Il 18 settembre 1938, Benito Mussolini, da Piazza Unità d’Italia a Trieste, annunciò le leggi razziali.
Una scelta, quella della città di Trieste, presa con una valutazione propagandistica precisa vista la caratteristica plurale della città e che, in quel momento storico, rappresentava un elemento di forte simbolismo per il regime fascista.
Isolare e separare, rendere la vita degli ebrei difficile, impossibile, emarginare e impoverire, discriminare ed umiliare e, purtroppo, non solo.
Atti gravissimi, atti di perdita della coscienza e del senso e dell’importanza del valore del concetto stesso di umanità. Questo accadeva di fronte all’incapacità di tutti di dire NO all’abuso ed all’uso improprio del sistema Stato, alla cancellazione dei diritti sacrosanti dell’individuo, colpendo volutamente una parte dei cittadini italiani.
Incapaci di dire NO in nome della paura, dell’ipocrisia, dell’opportunismo, dell’egoismo, dell’individualismo, in una parola sola, della vigliaccheria.
Trieste umiliata, protagonista e vittima in negativo di una pagina di storia che resterà indelebile nelle coscienze di chi non vuole dimenticare e ha il coraggio, ieri come oggi, di voler vedere le cose.
A distanza di 85 anni da quell’avvenimento si guarda il passato con attenzione, cercando di comprendere cosa abbia spinto ad accettare decisioni portate da quelle che erano le Istituzioni di allora, si guarda e si cerca di comprendere come gli uomini possano essere pronti a qualsiasi cosa in qualsiasi momento.
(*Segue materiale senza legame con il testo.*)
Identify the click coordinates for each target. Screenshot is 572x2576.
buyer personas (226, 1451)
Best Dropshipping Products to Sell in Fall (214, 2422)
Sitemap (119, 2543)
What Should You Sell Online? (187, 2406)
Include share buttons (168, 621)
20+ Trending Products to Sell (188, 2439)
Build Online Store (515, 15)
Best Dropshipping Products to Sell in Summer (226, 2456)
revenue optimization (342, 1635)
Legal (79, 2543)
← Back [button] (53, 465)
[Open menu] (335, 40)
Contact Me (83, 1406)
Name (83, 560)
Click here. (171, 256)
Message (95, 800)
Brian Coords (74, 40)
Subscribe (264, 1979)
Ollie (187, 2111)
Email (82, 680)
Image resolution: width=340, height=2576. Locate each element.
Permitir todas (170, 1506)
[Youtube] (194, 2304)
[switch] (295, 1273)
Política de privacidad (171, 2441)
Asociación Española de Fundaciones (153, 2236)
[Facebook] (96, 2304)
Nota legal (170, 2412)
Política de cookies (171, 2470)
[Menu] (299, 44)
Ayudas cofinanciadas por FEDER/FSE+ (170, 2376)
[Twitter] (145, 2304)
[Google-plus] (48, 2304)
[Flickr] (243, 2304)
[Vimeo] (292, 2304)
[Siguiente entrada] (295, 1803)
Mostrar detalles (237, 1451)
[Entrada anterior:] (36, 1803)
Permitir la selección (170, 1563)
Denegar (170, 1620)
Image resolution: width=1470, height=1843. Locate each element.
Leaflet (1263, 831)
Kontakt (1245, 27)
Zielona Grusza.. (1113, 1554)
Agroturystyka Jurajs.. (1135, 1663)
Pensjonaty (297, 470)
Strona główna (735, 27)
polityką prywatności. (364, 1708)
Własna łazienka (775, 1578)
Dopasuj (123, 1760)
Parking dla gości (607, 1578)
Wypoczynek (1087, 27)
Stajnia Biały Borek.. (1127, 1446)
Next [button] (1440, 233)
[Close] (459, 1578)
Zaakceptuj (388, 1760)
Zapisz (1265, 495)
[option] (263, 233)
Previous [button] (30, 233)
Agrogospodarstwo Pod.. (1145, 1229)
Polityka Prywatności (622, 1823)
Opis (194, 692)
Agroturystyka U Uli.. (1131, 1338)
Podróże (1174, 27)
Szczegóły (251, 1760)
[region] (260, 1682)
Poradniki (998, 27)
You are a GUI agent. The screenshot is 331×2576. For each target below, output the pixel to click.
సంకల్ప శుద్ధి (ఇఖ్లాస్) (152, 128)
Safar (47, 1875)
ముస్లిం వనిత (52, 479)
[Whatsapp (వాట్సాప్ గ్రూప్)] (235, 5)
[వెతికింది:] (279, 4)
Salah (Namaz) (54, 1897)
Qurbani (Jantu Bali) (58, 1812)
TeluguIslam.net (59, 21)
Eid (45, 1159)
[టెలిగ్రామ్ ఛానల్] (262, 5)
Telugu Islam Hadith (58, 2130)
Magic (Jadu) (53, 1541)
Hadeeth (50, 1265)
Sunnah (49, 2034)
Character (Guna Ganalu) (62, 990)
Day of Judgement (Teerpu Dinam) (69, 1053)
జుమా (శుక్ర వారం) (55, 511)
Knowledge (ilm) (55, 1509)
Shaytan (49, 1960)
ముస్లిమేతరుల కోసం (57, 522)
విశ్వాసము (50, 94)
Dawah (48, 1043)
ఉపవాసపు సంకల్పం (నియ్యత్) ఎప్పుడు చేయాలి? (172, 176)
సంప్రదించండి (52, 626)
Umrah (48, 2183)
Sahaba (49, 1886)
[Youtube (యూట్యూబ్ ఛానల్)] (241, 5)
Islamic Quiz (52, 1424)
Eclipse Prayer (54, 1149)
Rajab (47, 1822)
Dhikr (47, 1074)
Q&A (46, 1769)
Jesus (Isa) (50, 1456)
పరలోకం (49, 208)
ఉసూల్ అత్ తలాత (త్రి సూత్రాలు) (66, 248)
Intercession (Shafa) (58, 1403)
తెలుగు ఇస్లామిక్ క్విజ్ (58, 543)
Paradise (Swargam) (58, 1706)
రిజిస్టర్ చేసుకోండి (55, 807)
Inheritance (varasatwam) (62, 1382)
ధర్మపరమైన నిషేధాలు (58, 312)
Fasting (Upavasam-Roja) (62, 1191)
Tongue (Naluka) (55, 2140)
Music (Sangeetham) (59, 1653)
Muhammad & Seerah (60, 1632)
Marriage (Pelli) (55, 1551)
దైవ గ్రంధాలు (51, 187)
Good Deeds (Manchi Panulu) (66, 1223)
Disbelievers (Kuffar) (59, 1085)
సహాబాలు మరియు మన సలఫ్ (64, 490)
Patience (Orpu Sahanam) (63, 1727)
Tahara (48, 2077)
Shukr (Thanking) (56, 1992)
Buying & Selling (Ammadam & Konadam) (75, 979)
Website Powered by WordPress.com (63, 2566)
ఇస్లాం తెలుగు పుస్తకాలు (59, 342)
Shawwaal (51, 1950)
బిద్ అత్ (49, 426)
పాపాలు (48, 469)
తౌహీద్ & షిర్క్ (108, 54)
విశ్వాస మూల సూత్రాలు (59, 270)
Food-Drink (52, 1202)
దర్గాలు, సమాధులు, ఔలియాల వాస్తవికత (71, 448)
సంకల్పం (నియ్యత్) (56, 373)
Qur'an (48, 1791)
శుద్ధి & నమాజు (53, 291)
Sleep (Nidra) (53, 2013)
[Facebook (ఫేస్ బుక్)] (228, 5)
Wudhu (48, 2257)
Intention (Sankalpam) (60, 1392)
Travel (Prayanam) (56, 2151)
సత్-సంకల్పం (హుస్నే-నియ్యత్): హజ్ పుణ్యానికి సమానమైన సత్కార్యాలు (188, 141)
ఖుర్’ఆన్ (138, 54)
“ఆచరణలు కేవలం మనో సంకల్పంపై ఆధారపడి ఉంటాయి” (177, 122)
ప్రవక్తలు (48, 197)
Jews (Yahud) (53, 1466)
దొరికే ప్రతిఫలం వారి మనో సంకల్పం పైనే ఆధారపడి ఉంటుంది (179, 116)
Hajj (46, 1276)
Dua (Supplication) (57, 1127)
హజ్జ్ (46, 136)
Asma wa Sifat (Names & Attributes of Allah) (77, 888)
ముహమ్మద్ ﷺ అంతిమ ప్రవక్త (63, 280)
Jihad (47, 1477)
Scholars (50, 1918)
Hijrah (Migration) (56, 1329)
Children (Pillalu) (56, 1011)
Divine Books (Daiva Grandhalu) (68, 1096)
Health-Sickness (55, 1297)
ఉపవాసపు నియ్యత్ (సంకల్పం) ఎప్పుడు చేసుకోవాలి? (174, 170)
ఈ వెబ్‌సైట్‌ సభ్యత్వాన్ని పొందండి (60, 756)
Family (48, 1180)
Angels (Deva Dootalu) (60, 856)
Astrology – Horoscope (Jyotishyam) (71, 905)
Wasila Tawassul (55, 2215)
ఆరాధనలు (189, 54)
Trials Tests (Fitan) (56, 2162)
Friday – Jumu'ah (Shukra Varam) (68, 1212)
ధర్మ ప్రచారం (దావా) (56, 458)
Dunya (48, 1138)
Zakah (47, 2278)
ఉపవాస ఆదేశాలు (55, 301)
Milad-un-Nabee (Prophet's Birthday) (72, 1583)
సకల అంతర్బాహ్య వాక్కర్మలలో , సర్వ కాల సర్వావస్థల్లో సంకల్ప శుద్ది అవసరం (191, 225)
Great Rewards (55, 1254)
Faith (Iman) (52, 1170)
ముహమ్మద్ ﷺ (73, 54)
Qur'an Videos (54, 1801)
La storia insegna. La storia si dimentica, lontana o vicina che sia. Ma la storia chiede, grida, urla ai sordi ed ai ciechi, di essere ricordata.
Trieste è stata tante volte usata e trasformata, ricordata e dimenticata, trasformata più volte in simbolo anche della forza della coercizione, luogo di ciò che si può e che non si può, che si deve e che, soprattutto, non si deve.